Slamet juga mendapatkan bantuan beasiswa untuk sekolah. Di kala itu ia masih tinggal bersama nenek dan kakeknya serta masih tetap menggembala kambing mau pun berladang. Namun ibunya di perantauan tidak lepas akan tanggung jawab dan selalu mengirimkan uang setiap bulannya untuk kebutuhan sehari-hari Slamet mau beserta adik-adiknya. Ibunya juga rutin mengunjungi Slamet dan adik-adiknya di hari libur atau saat cuti.
Baca Juga : Perayaan Natal JNE 2020
Di usia 7 sampai 15 tahun Slamet kerap mendapatkan undangan kunjungan anak yatim. Tidak hanya itu Slamet juga sering didatangi oleh penduduk desa yang ingin membantu dan menyantuninya. Slamet dengan segala keterbatasannya menerima semua yang datang kepadanya, sembari ia berpikir dan berniat untuk suatu hari juga mampu menyantuni anak yatim dan kaum duafa.
Ibunya yang mengetahui hal tersebut juga hanya mampu menguatkan anaknya bahwa semua orang yang datang kepada anak-anaknya adalah orang baik dan tidak bermaksud merendahkannya. Ibunya juga kerap menguatkan pribadi Slamet bahwa tidak hanya orang lain yang bisa membantunya, ia juga bisa membantu orang lain. “Kalau hari ini kita tidak punya uang untuk membantu orang lain kita masih punya tenaga untuk meringankan beban orang lain nak” begitu ajar ibunya.
Singkat cerita setelah selesai di bangku SMK, Slamet mulai berpikir dewasa dan berniat untuk lebih mandiri, tidak bergantung kepada kakek nenek dan ia juga tidak ingin menyusahkan ibunya. Slamet pun melangkahkan kakinya ke kota perantauan, Medan untuk mengadu nasib dan mulai mencari pekerjaan di Medan dan tinggal bersama pamannya (adik dari ayahnya).
Tentu perjalanannya tidak mulus, berliku dan penuh dengan ujian. Pertama kali Slamet mendapatkan pekerjaan sebagai seorang penjaga toko yang menjual sembako selama dua tahun dengan upah di bawah standar. Lalu karena Slamet merasa ingin lebih berkembang, ia mencoba melamar ke salah satu SPBU di Medan sebagai petugas pengisi bahan bakar dan bertahan hanya dua tahun.

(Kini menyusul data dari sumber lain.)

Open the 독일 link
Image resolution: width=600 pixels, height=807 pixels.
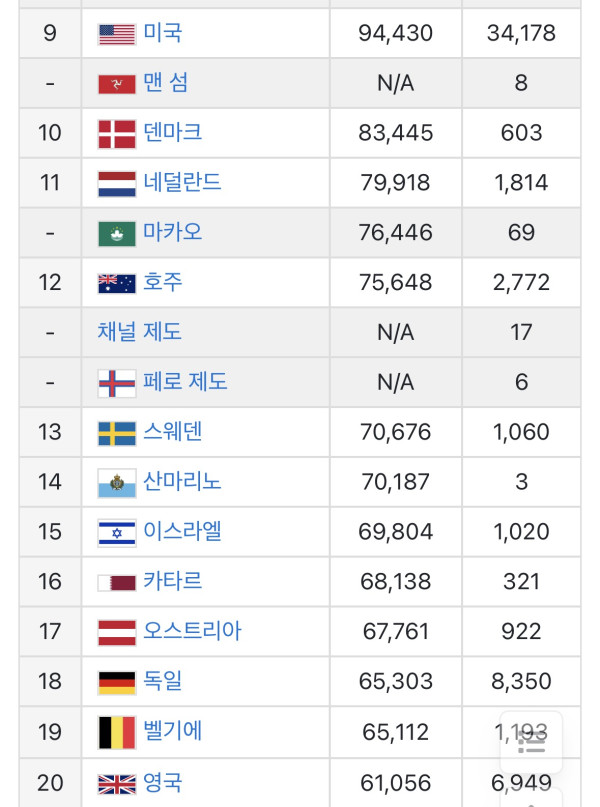pos(163,681)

Kemudian ia mendapat kabar bahwa JNE Medan sedang membuka lowongan sebagai staff outbond. Slamet pun tidak melewatkan kesempatan itu. Ia antar lamaran ke JNE Medan, dan tidak lama, dalam rentang waktu satu bulan tepatnya di bulan November 2012 Slamet pun diterima di JNE Medan sebagai Staf Outbond hingga sekarang.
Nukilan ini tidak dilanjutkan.